[BEGIN DATA PROVIDED]

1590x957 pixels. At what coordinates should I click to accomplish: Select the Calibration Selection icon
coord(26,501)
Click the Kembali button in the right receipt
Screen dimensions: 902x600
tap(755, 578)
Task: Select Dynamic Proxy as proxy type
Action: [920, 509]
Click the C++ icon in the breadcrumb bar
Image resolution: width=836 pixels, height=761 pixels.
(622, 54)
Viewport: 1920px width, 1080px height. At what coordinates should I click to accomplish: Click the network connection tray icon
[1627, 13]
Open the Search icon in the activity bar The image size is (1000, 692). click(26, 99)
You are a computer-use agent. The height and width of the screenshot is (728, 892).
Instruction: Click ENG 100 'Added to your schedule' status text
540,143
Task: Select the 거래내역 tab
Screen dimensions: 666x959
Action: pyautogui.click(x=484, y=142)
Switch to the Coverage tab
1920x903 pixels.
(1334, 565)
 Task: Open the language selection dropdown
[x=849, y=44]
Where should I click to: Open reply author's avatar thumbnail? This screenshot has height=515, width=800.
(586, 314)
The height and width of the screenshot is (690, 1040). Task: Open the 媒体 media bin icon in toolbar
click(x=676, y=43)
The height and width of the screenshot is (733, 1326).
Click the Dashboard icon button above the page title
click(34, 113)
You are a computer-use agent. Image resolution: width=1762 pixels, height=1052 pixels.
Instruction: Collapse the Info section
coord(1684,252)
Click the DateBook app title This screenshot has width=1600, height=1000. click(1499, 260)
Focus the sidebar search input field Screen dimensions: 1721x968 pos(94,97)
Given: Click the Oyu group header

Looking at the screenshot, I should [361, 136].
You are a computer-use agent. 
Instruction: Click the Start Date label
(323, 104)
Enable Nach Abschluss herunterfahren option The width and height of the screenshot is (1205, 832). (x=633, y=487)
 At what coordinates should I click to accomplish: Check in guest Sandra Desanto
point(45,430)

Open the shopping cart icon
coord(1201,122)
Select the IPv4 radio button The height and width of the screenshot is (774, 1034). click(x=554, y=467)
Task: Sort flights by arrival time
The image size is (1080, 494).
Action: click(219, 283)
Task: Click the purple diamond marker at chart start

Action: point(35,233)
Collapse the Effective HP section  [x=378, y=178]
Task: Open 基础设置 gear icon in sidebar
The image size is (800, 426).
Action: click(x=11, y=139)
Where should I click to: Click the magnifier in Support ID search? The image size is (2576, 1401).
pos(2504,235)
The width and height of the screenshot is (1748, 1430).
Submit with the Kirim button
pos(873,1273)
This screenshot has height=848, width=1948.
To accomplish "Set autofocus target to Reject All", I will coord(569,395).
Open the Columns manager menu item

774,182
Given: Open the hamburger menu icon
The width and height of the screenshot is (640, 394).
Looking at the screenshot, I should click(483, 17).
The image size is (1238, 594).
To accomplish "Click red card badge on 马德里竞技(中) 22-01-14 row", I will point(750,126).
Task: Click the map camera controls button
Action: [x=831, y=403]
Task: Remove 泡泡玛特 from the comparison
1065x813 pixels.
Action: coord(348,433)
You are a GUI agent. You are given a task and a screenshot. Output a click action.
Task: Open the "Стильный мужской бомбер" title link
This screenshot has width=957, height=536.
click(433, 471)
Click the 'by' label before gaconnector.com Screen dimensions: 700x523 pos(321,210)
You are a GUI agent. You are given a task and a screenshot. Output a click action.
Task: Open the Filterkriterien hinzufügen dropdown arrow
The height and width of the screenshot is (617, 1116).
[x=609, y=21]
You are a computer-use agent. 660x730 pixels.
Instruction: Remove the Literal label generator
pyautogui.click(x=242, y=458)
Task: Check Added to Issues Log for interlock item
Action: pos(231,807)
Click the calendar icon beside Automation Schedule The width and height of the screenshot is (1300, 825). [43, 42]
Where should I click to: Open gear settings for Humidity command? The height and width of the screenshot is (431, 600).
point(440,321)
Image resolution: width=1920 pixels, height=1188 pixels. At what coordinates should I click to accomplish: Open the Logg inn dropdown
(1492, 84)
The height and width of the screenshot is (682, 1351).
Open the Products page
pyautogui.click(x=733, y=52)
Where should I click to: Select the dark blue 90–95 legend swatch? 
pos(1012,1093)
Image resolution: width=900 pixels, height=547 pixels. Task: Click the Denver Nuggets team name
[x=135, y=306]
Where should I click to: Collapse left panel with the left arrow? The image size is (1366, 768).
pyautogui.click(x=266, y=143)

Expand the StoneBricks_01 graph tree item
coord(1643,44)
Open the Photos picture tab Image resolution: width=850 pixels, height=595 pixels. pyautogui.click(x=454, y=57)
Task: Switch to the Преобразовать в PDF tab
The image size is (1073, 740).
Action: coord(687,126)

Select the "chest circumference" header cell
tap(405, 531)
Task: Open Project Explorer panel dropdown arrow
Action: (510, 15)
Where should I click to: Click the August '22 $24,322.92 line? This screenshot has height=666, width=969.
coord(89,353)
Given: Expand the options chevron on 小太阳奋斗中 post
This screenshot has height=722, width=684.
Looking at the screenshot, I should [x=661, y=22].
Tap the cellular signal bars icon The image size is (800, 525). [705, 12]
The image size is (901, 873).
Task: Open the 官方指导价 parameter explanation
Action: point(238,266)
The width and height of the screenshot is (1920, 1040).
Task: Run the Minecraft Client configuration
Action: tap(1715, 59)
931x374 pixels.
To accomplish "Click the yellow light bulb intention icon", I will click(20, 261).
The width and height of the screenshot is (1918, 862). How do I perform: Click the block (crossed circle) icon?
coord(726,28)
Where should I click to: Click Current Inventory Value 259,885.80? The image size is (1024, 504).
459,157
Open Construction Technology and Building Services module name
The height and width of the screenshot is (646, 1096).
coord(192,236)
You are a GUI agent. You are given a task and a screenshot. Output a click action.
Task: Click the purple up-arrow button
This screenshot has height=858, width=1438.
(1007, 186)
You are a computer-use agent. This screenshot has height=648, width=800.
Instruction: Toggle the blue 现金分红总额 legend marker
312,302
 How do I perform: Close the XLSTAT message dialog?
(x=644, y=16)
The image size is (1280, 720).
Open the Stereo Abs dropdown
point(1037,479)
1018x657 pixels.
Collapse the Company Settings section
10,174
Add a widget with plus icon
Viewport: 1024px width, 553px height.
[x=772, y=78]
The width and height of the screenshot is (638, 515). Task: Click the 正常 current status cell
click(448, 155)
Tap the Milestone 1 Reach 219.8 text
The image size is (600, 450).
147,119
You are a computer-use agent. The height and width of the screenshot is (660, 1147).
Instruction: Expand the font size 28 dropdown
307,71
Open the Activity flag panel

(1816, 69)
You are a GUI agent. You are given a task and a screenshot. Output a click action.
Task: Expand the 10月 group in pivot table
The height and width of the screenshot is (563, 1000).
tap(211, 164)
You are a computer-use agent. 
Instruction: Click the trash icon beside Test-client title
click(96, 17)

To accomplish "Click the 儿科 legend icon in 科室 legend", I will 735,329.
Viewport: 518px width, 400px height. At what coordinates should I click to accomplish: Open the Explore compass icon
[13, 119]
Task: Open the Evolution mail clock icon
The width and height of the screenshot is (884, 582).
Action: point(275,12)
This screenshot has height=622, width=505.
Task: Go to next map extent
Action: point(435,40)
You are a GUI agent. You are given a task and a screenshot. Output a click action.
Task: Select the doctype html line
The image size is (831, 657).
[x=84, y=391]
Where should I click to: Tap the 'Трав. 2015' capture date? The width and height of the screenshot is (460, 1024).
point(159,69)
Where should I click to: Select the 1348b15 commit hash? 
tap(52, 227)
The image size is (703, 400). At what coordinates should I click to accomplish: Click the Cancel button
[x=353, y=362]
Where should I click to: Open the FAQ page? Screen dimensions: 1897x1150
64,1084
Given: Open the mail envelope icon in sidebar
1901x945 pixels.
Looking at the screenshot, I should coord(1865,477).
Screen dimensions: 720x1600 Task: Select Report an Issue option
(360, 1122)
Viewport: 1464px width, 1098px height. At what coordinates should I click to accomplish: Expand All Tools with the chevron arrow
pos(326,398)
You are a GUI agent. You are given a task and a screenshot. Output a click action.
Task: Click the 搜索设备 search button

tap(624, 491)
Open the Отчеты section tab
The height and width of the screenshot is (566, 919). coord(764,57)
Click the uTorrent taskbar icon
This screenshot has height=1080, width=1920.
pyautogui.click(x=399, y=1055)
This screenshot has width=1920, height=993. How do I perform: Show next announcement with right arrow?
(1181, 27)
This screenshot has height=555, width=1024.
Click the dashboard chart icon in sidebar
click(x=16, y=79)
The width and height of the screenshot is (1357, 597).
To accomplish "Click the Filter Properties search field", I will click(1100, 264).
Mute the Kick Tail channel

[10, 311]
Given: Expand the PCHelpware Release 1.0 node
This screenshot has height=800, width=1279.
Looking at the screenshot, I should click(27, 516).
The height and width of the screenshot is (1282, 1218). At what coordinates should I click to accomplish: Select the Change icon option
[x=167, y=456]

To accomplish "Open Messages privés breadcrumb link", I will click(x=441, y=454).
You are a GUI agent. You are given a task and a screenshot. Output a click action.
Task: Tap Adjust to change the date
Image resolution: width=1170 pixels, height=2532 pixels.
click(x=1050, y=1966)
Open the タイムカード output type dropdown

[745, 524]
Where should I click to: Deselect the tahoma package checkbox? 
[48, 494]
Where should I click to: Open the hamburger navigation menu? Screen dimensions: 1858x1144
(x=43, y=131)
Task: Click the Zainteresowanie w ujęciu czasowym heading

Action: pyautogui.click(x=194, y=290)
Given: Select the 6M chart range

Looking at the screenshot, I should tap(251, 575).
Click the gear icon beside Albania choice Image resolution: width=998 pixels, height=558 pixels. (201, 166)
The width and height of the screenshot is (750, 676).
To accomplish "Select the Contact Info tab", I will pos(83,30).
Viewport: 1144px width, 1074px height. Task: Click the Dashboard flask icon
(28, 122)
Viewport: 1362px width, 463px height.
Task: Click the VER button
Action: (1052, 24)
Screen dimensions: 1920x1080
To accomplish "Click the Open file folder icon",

[END DATA PROVIDED]

§ **REQUIREMENTS**
Revise the lines from the one with "Given: Select the 6M chart range" through the end of the lines, putting "Billing Info" in place of "Contact Info" and leaving everything else unchanged.

§ **TASK RESPONSE**
Given: Select the 6M chart range

Looking at the screenshot, I should tap(251, 575).
Click the gear icon beside Albania choice Image resolution: width=998 pixels, height=558 pixels. (201, 166)
The width and height of the screenshot is (750, 676).
To accomplish "Select the Billing Info tab", I will pos(83,30).
Viewport: 1144px width, 1074px height. Task: Click the Dashboard flask icon
(28, 122)
Viewport: 1362px width, 463px height.
Task: Click the VER button
Action: (1052, 24)
Screen dimensions: 1920x1080
To accomplish "Click the Open file folder icon",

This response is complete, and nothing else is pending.